James Montgomery’s hymn asks an important question that takes the disciples’ query one step further. If we are to follow Christ’s example, and also respond to the numerous exhortations to pray found in Scripture, we need to ask first of all: What is prayer?

Instead of providing a technical or theological answer, this hymn gives us a series of poetic metaphors and descriptive phrases that explore the subject in a profound way. Prayer often involves: a hidden fire, a sigh, a falling tear, an upward glance, our vital breath as believers. “Prayer is the soul’s sincere desire,” sometimes spoken aloud, other times silently arising from the heart.
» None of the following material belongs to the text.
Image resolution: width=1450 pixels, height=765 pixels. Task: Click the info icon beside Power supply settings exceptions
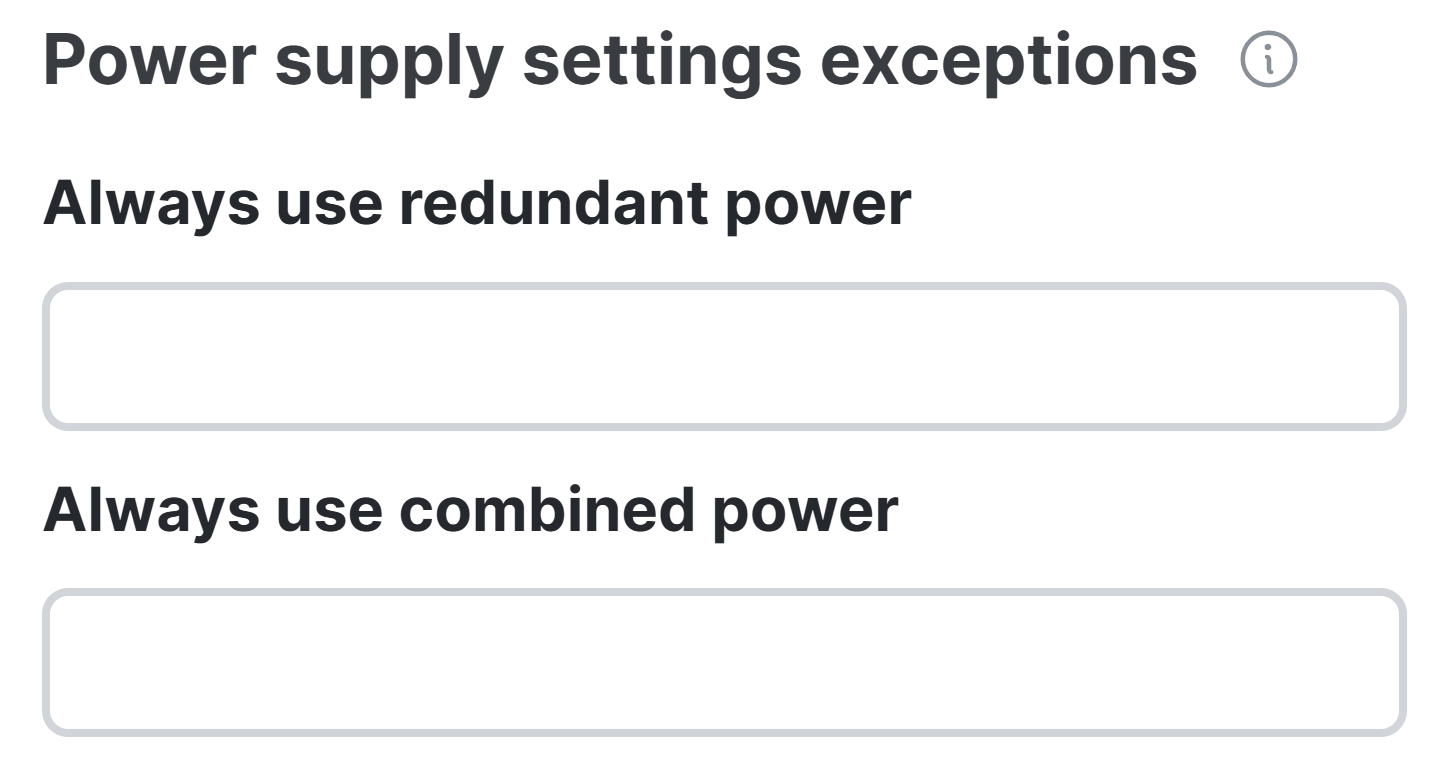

CH-1) Prayer is the soul’s sincere desire,
Unuttered or expressed;
The motion of a hidden fire
That trembles in the breast.

CH-2) Prayer is the burden of a sigh,
The falling of a tear
The upward glancing of an eye,
When none but God is near.

Finally, look at what it gives us, to combine CH-5 and 6, and with the combining of CH-7 and 8, using a longer tune. In CH-5 and 6 there is the prayer of a sinner repenting, and the prayer of a saint in fellowship with God the Father and God the Son (cf. I Jn. 1:3).

Prayer is the contrite sinner’s voice,
Returning from his ways,
While angels in their songs rejoice
And cry, “Behold, he prays!”
The saints in prayer appear as one
In word, in deed, and mind,
While with the Father and the Son
Sweet fellowship they find.

In CH-7 we’re reminded of the vital roll of the Holy Spirit in prayer (Rom. 8:26-27), connecting us with the One who is “the life, the truth, the way” (Jn. 14:6), our heavenly Intercessor, the Lord Jesus Christ (Heb. 7:25). Then CH-8 naturally addresses Christ Himself, renewing the request of the disciples of old that He teach us how to pray.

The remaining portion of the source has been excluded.